In 1970 the American writer and futurist Alvin Toffler used the term “future shock” to describe the disorienting effects of accelerating technological change. But is there an antonym for future shock – a term that describes the opposite condition, capturing how it feels to be confronted with a technological breakthrough and to be underwhelmed by it? “Future shrug”, perhaps.
I had a bad case of future shrug as a teenager in the early 1990s, on an expedition to the cyberpunk kindergarten that was the Trocadero Centre in London to try out the first generation of virtual reality (VR) headsets. Two minutes of jerky, flickery, motionless “flight”. Was that it? Even the few exercises in Hollywood utopianism that accompanied VR’s first outing were curiously underpowered.

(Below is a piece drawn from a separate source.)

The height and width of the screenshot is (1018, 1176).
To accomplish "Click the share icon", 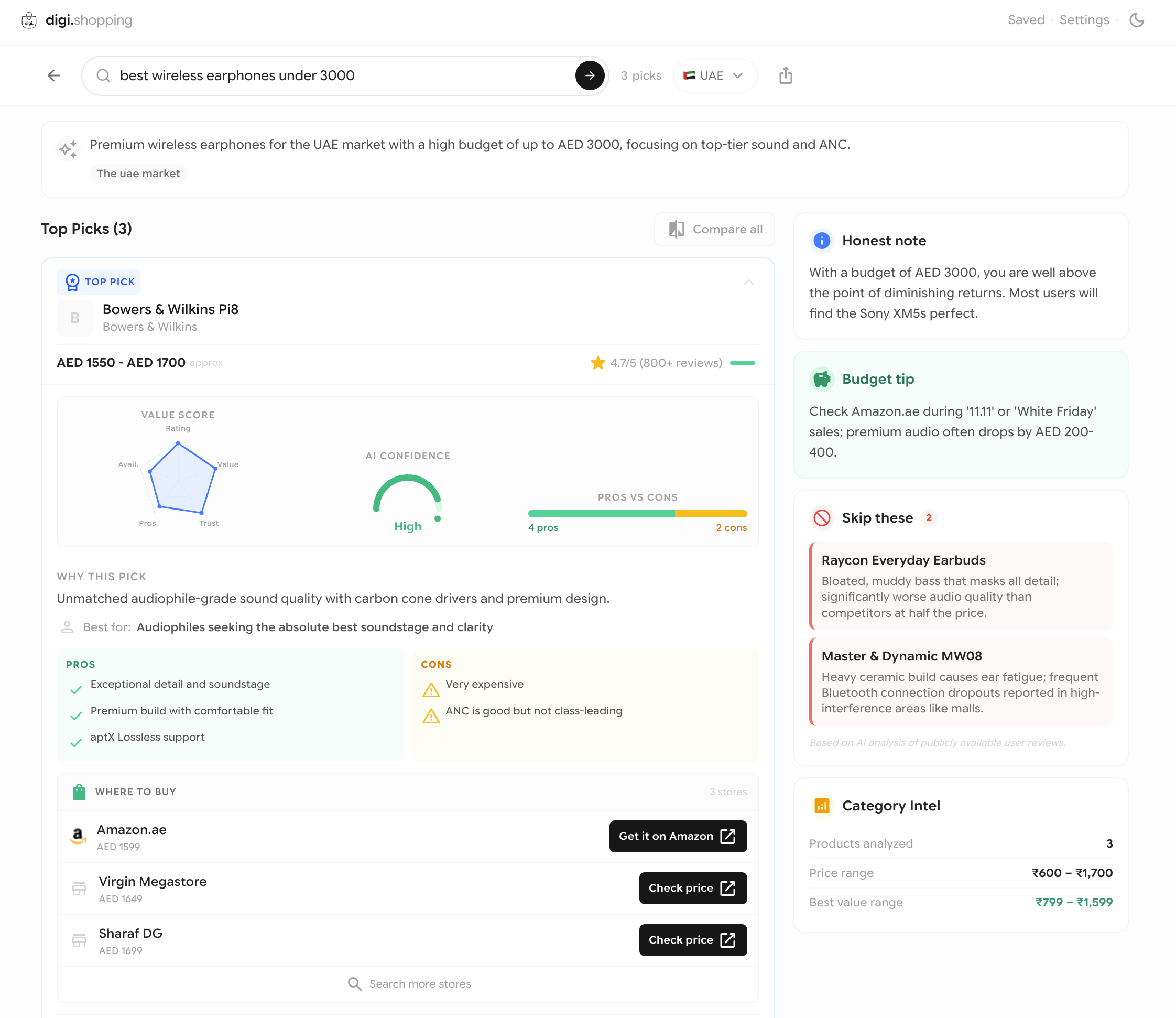I will pos(786,75).
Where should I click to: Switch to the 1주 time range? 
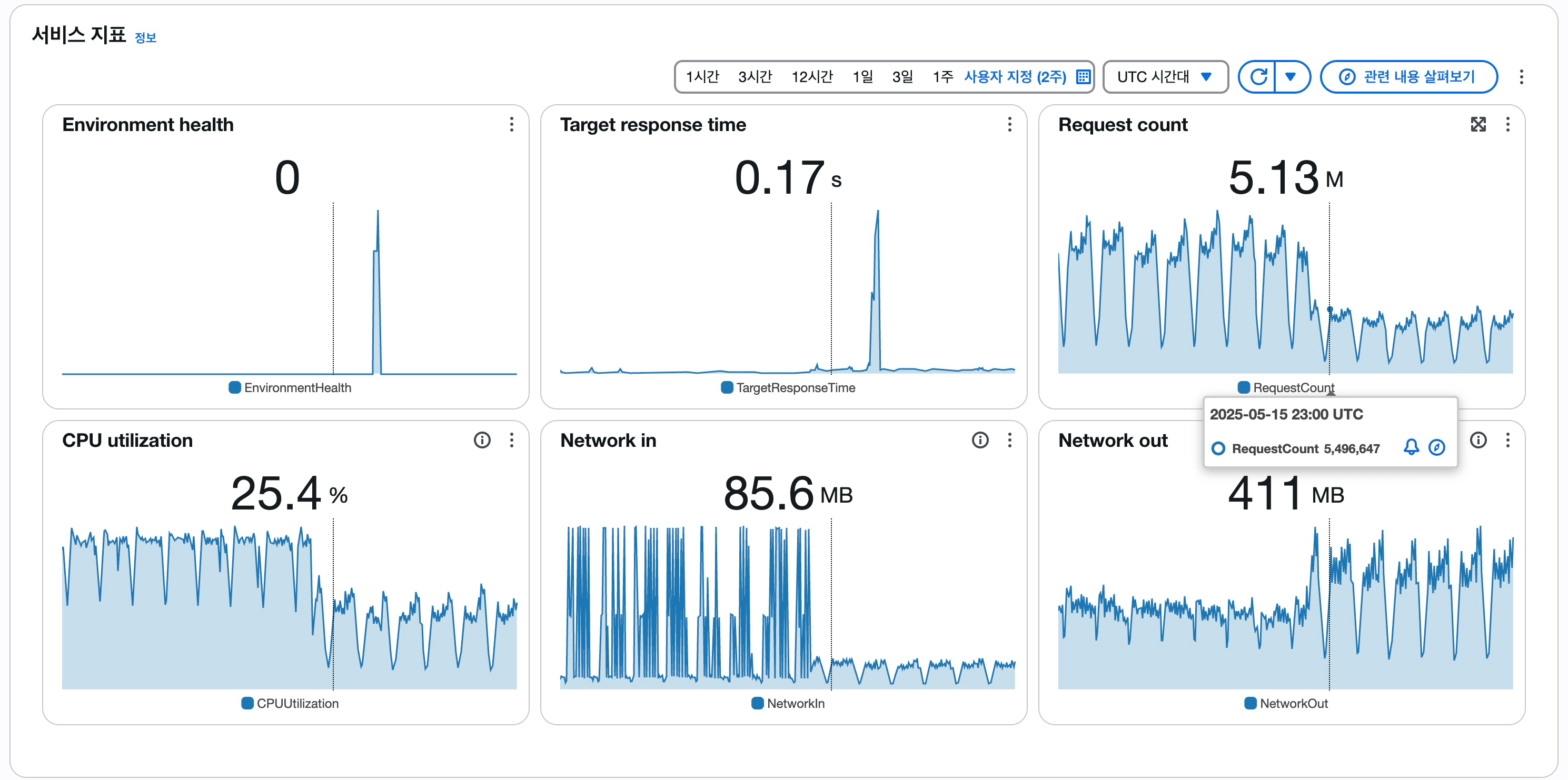coord(942,77)
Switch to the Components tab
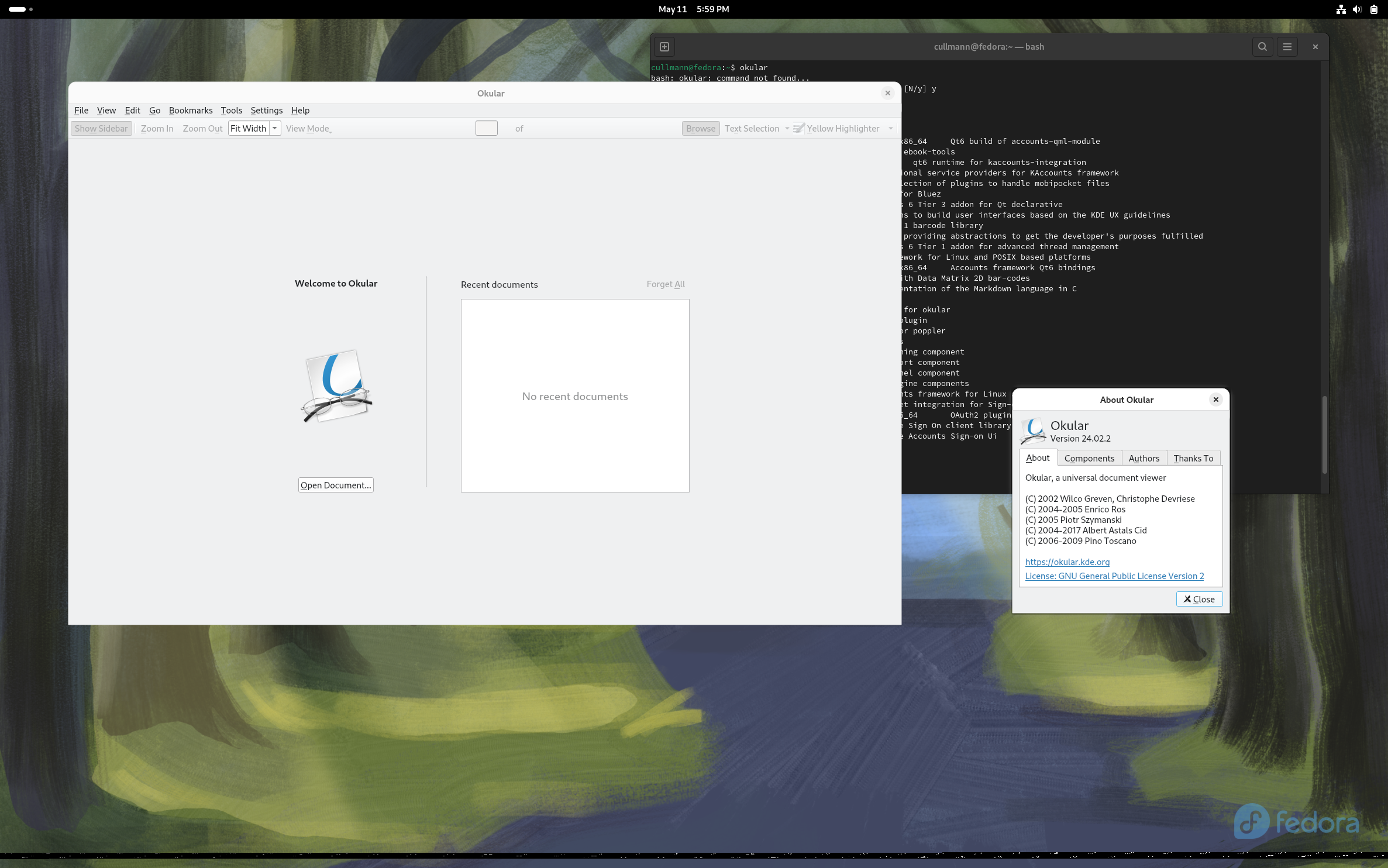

Take, for instance, The Lawnmower Man (1992), in which a scientist played by Pierce Brosnan uses VR to massively boost the intelligence of the simple fellow who cuts his grass. The leisure options offered by Brosnan’s home VR rig are laughably limited: floating, flying, falling. Brosnan’s wife, after finding him trying out a private leisure activity in the rig, acidly suggests he adds another f-word to the list. But that doesn’t just look unappealing, it’s actively ridiculous: a lot of thin-air groping, like a pervy mimeshow: floating, flying, falling … fumbling.